**Provided entries:**
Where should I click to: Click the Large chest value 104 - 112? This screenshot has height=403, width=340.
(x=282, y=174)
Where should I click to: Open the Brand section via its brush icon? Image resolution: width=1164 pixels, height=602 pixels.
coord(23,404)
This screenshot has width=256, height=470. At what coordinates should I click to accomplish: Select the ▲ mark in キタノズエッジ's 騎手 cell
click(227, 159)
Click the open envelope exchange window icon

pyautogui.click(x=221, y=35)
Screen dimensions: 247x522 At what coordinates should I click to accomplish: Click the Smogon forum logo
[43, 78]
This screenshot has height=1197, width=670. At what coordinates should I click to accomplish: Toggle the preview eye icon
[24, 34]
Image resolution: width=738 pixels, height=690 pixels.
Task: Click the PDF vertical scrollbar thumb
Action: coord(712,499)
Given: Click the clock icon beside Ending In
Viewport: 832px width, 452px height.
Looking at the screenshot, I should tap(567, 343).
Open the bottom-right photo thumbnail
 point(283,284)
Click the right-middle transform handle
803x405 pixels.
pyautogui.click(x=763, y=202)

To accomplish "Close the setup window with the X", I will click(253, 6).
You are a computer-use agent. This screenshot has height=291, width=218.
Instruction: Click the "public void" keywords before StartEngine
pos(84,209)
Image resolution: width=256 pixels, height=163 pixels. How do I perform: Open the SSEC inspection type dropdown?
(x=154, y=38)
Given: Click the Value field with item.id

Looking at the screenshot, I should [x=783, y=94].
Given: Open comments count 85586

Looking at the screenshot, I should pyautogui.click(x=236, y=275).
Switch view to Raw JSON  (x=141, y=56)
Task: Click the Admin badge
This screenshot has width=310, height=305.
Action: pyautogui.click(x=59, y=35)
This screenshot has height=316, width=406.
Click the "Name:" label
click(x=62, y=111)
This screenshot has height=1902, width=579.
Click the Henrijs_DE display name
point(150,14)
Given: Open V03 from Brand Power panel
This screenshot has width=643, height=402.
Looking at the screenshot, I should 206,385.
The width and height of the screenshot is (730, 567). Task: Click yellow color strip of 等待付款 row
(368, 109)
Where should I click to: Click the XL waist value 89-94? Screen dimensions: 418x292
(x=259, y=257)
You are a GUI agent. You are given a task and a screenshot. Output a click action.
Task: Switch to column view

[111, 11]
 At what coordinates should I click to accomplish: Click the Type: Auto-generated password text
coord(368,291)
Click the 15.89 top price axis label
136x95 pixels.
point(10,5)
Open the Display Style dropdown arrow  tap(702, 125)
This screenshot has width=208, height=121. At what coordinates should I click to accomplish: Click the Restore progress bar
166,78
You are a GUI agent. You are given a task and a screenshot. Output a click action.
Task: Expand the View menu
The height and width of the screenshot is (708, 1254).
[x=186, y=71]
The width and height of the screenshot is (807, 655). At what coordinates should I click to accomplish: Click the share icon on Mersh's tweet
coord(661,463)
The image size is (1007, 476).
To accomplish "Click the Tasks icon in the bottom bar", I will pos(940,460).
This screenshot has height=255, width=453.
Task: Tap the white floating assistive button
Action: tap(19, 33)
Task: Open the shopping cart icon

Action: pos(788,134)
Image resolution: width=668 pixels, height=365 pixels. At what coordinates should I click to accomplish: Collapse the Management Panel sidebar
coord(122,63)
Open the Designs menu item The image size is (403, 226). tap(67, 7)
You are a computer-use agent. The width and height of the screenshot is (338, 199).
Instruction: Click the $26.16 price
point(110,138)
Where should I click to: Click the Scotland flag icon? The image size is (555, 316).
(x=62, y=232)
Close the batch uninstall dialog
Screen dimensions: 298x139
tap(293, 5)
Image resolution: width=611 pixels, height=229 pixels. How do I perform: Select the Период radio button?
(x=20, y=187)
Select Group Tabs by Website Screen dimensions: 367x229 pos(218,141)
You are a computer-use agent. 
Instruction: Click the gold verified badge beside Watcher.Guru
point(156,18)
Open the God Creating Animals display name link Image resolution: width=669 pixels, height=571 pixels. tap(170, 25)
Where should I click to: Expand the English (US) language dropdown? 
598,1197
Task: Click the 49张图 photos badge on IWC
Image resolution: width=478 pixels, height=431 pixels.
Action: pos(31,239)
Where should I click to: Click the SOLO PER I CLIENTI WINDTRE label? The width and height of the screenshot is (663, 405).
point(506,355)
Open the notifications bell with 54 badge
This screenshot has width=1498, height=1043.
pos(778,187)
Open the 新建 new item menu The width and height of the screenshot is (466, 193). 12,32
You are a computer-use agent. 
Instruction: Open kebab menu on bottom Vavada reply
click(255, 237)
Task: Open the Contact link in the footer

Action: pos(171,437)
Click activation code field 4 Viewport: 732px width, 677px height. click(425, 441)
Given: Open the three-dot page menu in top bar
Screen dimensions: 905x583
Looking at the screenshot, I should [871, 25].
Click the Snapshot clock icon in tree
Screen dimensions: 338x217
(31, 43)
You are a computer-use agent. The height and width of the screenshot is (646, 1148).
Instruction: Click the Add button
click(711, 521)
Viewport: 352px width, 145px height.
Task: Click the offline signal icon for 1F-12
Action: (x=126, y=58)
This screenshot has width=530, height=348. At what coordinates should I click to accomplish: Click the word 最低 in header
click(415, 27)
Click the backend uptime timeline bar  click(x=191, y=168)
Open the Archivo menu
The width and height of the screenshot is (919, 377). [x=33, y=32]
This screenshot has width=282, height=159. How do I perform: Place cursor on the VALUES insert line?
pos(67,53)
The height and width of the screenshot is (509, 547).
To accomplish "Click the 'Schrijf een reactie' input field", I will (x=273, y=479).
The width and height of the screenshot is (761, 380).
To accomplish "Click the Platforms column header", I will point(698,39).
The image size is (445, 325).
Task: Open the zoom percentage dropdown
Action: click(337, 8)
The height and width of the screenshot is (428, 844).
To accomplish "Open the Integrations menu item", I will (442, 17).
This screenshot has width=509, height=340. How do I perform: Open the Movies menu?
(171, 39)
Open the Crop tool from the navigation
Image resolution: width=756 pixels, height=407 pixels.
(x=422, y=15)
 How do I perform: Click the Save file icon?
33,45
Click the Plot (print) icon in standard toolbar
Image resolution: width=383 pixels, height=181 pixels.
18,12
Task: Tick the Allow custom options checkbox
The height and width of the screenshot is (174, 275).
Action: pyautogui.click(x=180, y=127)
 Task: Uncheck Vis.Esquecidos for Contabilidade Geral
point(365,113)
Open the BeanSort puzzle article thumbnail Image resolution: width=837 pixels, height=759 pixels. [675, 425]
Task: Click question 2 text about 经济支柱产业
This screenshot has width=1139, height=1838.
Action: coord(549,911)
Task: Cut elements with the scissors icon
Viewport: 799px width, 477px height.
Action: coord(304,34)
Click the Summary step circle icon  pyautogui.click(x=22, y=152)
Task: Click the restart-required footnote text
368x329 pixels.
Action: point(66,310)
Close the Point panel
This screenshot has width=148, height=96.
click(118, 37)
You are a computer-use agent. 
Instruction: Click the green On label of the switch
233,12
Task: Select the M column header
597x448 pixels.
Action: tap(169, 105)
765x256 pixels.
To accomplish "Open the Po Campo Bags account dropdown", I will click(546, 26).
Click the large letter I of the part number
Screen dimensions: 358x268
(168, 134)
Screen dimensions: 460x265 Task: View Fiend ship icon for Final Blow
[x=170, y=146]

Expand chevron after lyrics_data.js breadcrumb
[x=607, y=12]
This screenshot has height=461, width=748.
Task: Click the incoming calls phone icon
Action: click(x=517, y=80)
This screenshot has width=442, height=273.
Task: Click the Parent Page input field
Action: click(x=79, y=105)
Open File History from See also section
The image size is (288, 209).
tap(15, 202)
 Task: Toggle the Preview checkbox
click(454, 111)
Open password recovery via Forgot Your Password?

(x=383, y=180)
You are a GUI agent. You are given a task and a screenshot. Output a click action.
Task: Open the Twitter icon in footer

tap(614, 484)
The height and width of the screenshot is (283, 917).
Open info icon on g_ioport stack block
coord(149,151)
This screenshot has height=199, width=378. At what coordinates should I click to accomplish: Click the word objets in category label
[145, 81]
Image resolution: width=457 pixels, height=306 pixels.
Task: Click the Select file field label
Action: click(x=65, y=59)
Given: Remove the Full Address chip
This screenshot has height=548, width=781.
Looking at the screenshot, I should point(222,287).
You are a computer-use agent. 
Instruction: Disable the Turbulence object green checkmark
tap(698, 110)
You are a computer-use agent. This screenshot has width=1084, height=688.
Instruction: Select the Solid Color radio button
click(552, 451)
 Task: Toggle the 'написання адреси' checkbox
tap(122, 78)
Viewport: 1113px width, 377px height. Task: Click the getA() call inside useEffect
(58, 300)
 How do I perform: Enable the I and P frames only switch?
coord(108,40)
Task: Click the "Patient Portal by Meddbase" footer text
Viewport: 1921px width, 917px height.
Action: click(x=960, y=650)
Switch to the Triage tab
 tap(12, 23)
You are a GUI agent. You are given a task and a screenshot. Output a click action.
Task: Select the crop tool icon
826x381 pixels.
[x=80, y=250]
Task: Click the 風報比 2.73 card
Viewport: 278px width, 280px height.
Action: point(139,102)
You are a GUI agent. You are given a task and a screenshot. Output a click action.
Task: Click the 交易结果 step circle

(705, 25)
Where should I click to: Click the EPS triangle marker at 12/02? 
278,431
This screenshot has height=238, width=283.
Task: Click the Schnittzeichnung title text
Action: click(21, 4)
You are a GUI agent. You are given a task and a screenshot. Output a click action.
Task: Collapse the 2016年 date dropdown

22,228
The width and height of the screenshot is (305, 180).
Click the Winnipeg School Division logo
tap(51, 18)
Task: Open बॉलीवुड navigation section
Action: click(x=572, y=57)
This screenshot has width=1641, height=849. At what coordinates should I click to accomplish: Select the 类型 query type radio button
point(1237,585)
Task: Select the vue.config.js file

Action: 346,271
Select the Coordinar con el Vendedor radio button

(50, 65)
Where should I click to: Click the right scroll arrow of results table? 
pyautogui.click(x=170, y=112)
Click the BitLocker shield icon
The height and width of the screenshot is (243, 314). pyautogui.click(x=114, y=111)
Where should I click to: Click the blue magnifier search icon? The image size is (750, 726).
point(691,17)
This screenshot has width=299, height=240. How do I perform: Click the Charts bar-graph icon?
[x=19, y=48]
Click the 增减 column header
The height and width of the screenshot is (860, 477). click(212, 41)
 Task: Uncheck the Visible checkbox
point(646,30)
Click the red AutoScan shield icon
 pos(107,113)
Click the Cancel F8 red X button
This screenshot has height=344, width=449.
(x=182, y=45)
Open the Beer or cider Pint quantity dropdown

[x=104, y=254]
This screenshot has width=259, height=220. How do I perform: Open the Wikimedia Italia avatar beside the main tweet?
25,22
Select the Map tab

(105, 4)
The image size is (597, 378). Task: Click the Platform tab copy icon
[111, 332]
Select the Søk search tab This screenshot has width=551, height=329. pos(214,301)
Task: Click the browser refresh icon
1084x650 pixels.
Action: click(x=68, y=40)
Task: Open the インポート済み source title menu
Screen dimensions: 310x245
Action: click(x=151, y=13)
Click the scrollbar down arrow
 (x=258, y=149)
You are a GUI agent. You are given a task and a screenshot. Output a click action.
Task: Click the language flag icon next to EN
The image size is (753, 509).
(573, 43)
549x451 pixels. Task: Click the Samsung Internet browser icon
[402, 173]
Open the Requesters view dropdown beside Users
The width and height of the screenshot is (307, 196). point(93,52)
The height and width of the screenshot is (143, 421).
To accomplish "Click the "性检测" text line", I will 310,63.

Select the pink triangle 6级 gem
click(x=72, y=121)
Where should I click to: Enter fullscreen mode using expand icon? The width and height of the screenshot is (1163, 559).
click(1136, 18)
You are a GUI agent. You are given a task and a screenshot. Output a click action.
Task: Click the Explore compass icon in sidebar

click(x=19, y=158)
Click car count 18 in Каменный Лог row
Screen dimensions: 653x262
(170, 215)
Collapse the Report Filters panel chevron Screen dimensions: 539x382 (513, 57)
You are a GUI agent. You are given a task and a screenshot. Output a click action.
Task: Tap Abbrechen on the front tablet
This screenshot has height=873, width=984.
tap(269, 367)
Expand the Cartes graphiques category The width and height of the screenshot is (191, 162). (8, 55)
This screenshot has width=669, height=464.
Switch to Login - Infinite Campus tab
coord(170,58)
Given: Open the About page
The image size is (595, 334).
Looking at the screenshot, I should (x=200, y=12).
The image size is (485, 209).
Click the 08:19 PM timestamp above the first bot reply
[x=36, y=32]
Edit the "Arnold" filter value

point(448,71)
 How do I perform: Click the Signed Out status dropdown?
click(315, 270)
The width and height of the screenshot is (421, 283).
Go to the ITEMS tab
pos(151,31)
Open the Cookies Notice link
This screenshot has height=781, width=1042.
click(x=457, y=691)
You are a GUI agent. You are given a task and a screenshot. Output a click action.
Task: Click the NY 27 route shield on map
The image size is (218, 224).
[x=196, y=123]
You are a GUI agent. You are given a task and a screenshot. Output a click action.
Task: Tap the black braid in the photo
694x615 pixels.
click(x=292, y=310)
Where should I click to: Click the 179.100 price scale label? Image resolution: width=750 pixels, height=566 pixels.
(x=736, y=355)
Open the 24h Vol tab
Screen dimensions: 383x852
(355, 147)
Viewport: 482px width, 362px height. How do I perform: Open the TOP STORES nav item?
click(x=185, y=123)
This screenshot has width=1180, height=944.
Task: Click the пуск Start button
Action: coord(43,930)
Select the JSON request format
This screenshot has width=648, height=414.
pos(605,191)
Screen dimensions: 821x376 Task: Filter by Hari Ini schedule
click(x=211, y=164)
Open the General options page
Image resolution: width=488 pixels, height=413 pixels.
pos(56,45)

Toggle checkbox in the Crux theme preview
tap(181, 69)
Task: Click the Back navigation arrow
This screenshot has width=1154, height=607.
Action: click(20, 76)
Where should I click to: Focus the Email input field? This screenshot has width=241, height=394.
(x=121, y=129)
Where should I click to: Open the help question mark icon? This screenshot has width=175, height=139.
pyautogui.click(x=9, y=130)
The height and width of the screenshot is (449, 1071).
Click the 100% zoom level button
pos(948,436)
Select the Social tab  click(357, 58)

**Problem description:**
Whenever a line in the entries holds the word "Close", copy that line.

**Response box:**
To accomplish "Close the setup window with the X", I will click(253, 6).
Close the batch uninstall dialog
Close the Point panel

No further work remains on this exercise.